TK2d can be particularly aggressive when it appears early in life, potentially leading to death within three years of symptom onset. The disease impairs patients' ability to walk, eat, and breathe independently.

Dr. Michio Hirano, a professor of neurology at Columbia University's Irving Medical Center, emphasized the significance of this approval: "We have been waiting for an approved treatment for many years, and this approval marks a significant milestone in how we can support and manage this debilitating condition."

Clinical Efficacy and Launch Plans

The FDA's decision was based on results from a phase 2 trial that demonstrated Kygevvi's ability to reduce the risk of death by 86% compared to an external control group of untreated patients. The study matched participants based on age at symptom onset.

UCB plans to launch Kygevvi in the first quarter of 2026, with European regulatory review currently underway. Donatello Crocetta, UCB's chief medical officer, stated, "The approval of doxecitine and doxribtimine represents a pivotal moment for the TK2d community, who previously had no FDA-approved treatment options for this rare genetic mitochondrial disease beyond supportive [palliative] care."

UCB's Growing Momentum in Rare Diseases

This latest approval continues UCB's positive trajectory in the rare disease space.

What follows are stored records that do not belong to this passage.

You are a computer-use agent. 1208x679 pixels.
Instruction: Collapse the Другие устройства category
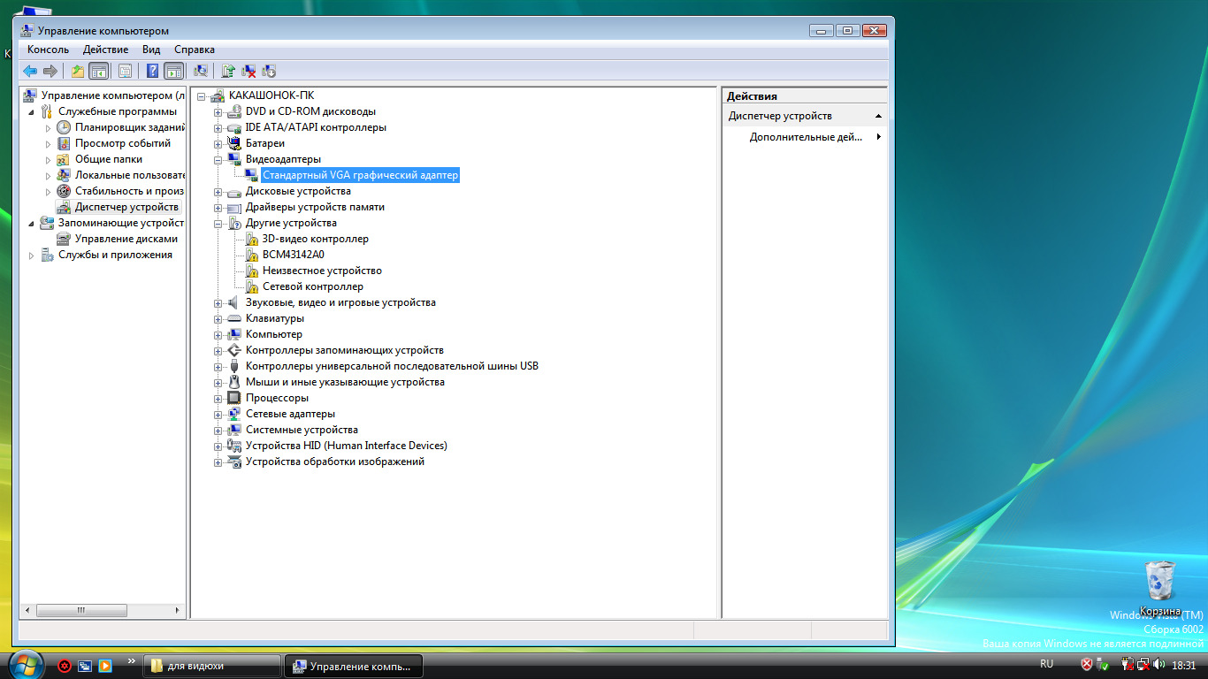[x=218, y=224]
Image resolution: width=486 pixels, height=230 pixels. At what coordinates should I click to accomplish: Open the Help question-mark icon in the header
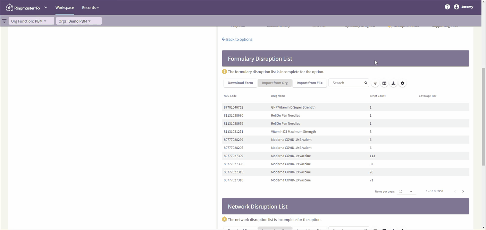pos(447,7)
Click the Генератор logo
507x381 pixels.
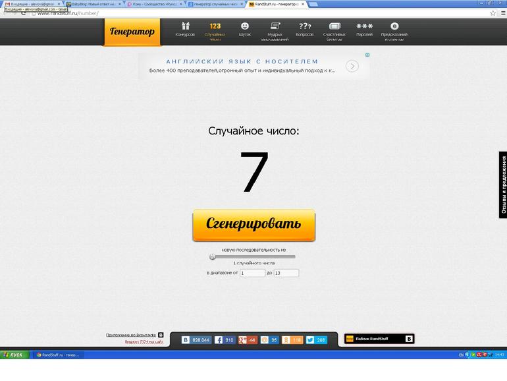pyautogui.click(x=132, y=32)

The company has experienced significant growth, largely driven by the success of Bimzelx, approved for plaque psoriasis in 2023. Bimzelx generated sales of 799 million euros ($918 million) in the first half of this year.

Additionally, UCB's myasthenia gravis drugs Rystiggo and Zilbrysq, both approved in 2023, contributed 239 million euros ($274 million) in combined sales during the same period.

The company's strong performance is reflected in its financial results, with a 25% increase in revenue in the first half of 2025 and a 41% rise in market cap in the third quarter – the highest among top-20 companies in the industry.